_TASK INSTRUCTIONS_
In the copy, include no images. Reproduce the entries exactly.

_LISTED RECORDS_
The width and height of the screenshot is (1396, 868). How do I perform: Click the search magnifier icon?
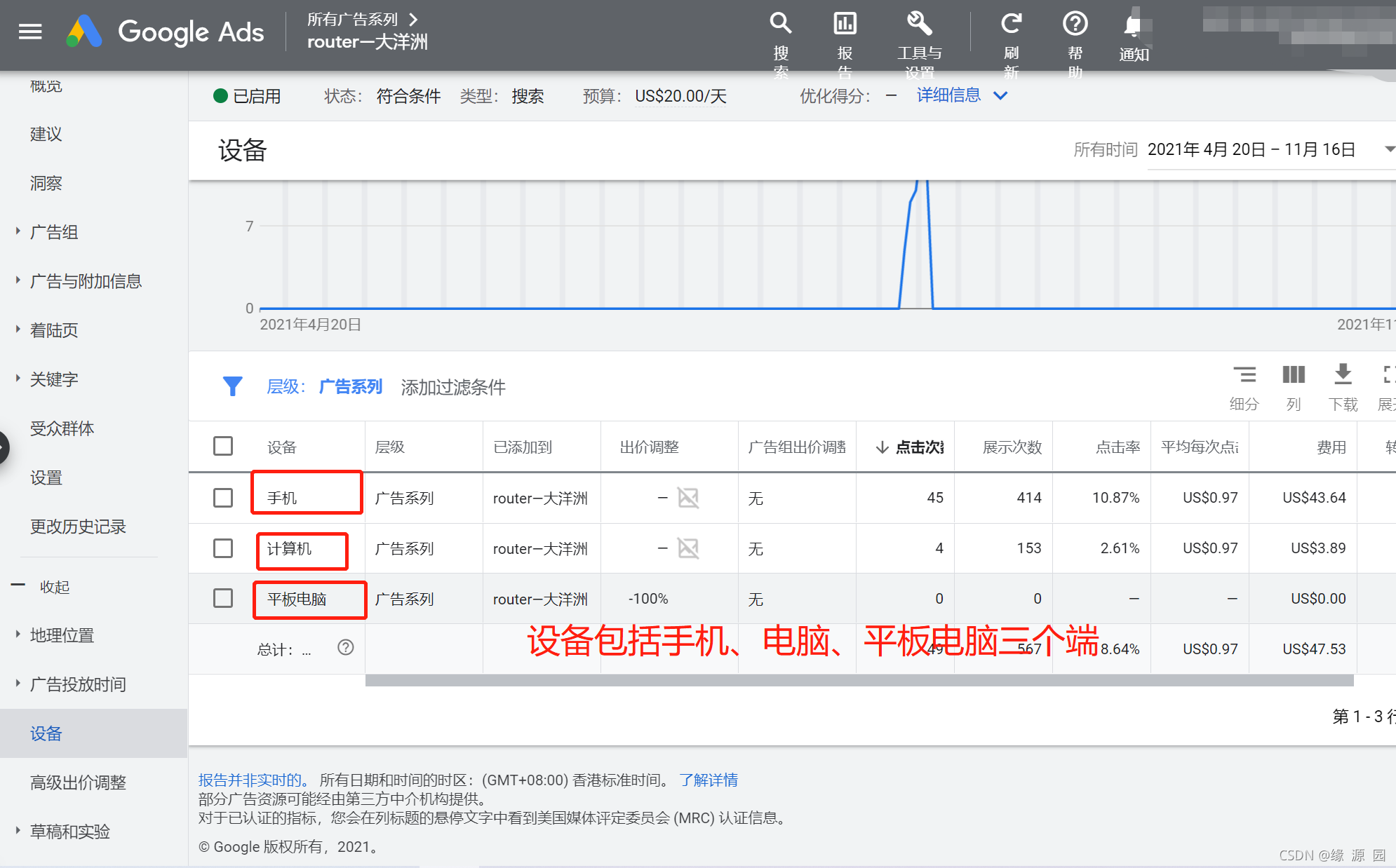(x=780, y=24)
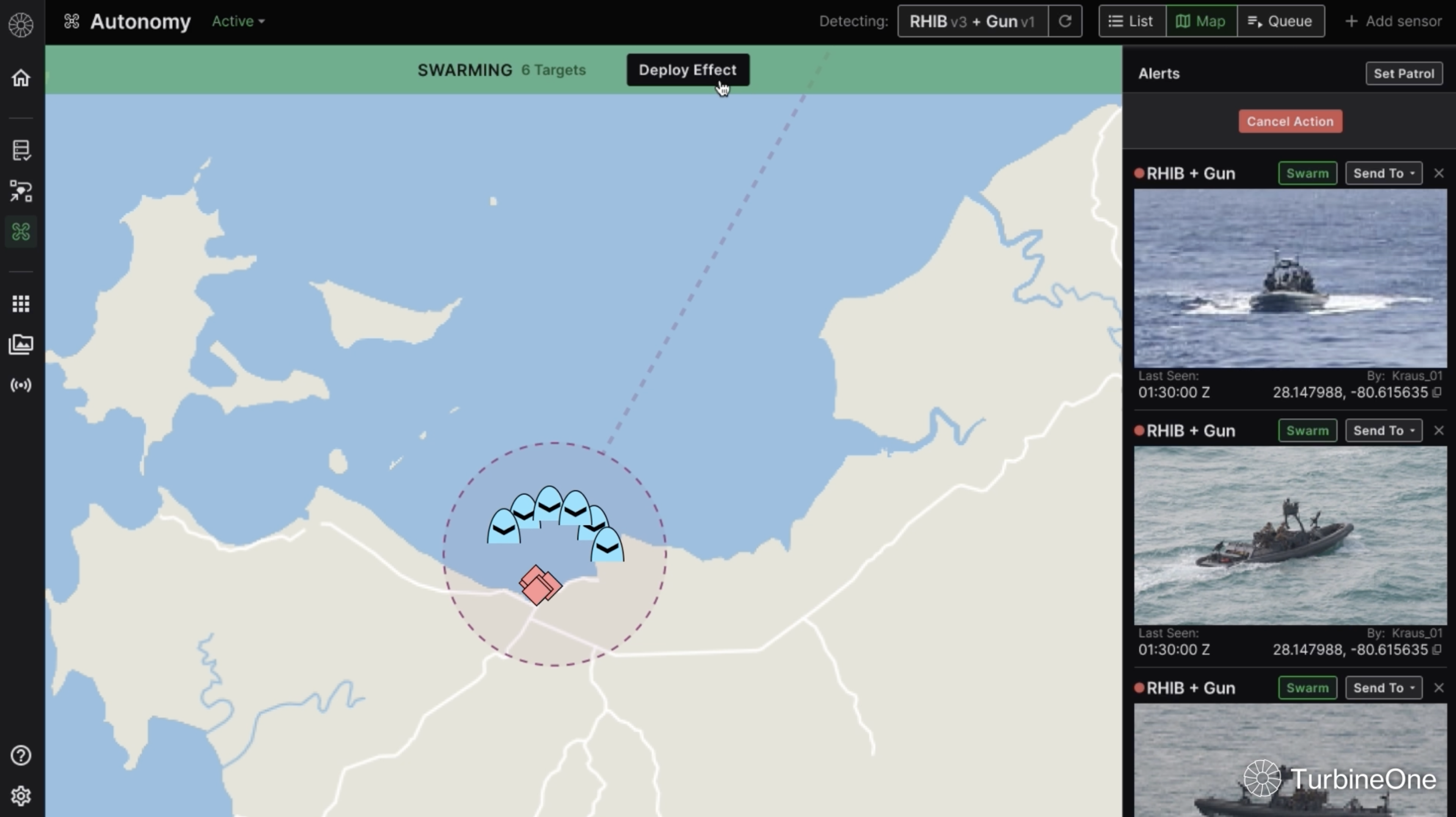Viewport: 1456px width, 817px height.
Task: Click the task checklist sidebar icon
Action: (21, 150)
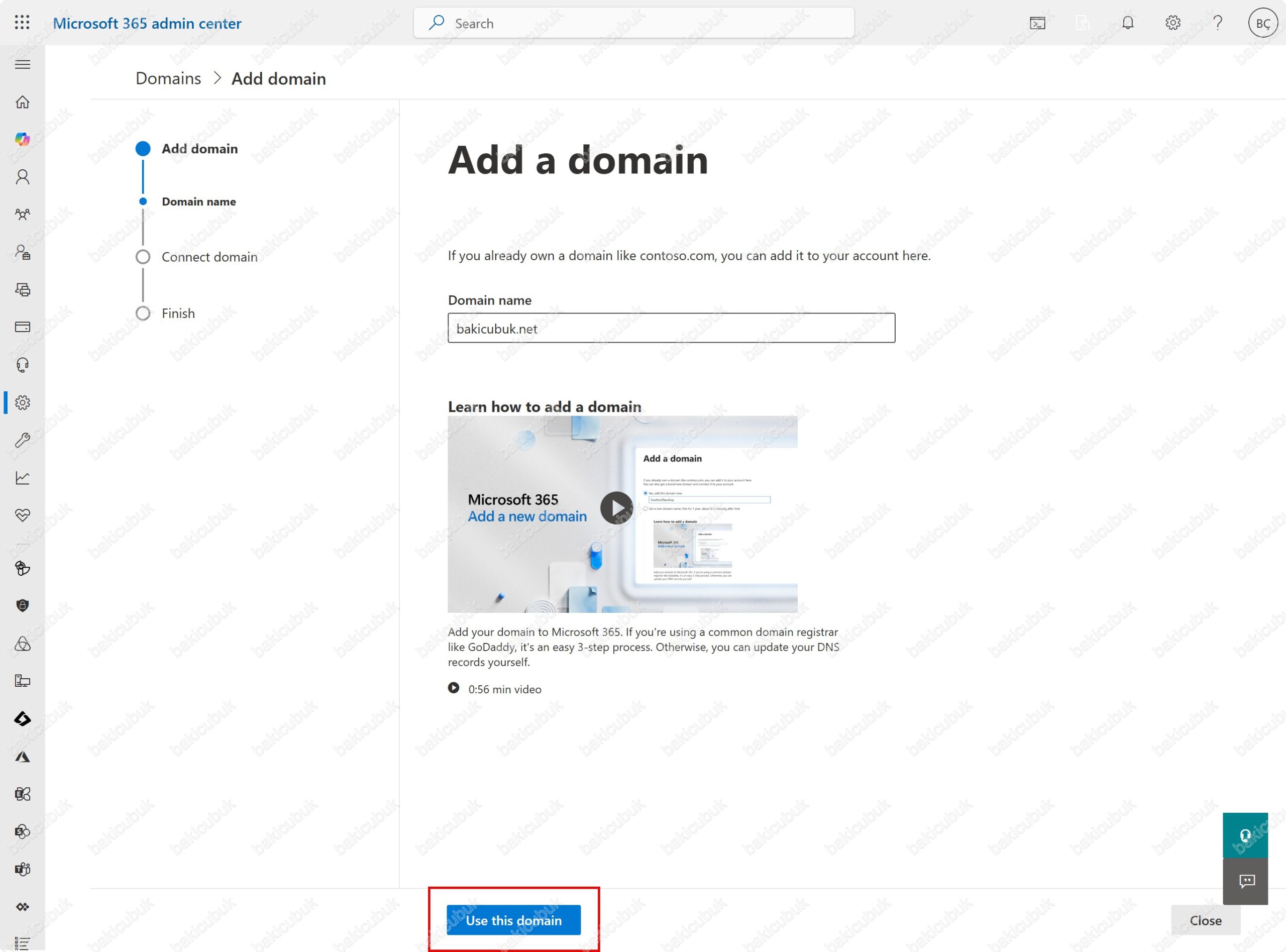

_EXERCISE ANSWER_
The width and height of the screenshot is (1396, 868). How do I perform: Click the search magnifier icon?
(x=780, y=24)
Viewport: 1456px width, 817px height.
Task: Click the task checklist sidebar icon
Action: (21, 150)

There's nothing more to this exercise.